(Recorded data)
+++++

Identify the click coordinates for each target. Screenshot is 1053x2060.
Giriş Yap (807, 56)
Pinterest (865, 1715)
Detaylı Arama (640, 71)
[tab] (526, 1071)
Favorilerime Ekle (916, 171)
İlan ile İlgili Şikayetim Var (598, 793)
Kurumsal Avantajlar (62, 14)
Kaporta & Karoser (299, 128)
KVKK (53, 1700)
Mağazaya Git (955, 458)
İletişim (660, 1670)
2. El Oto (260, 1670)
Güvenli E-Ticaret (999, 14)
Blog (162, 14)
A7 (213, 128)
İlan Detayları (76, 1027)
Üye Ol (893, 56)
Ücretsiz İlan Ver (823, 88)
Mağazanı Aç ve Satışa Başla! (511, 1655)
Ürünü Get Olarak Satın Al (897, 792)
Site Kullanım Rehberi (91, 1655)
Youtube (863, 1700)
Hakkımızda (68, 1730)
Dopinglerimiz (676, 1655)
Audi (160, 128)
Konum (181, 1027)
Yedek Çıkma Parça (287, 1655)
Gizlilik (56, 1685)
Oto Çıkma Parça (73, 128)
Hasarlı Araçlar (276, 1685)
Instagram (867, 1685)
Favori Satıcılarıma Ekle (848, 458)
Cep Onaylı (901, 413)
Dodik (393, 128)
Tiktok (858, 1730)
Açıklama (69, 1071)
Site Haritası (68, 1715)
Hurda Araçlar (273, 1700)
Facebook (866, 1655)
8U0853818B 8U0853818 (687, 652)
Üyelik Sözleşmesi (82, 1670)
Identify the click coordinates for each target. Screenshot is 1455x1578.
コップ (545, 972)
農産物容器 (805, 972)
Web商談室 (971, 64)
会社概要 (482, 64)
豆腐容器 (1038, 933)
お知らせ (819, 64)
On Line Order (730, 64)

+++++

*Directive*.
Rewrite the records above as a numbered list, with no blank lines, from the line with "İlan Detayları (76, 1027)" up to and including the line with "Instagram (867, 1685)".

*Answer for this exercise*.
1. İlan Detayları (76, 1027)
2. Üye Ol (893, 56)
3. Ücretsiz İlan Ver (823, 88)
4. Mağazanı Aç ve Satışa Başla! (511, 1655)
5. Ürünü Get Olarak Satın Al (897, 792)
6. Site Kullanım Rehberi (91, 1655)
7. Youtube (863, 1700)
8. Hakkımızda (68, 1730)
9. Dopinglerimiz (676, 1655)
10. Audi (160, 128)
11. Konum (181, 1027)
12. Yedek Çıkma Parça (287, 1655)
13. Gizlilik (56, 1685)
14. Oto Çıkma Parça (73, 128)
15. Hasarlı Araçlar (276, 1685)
16. Instagram (867, 1685)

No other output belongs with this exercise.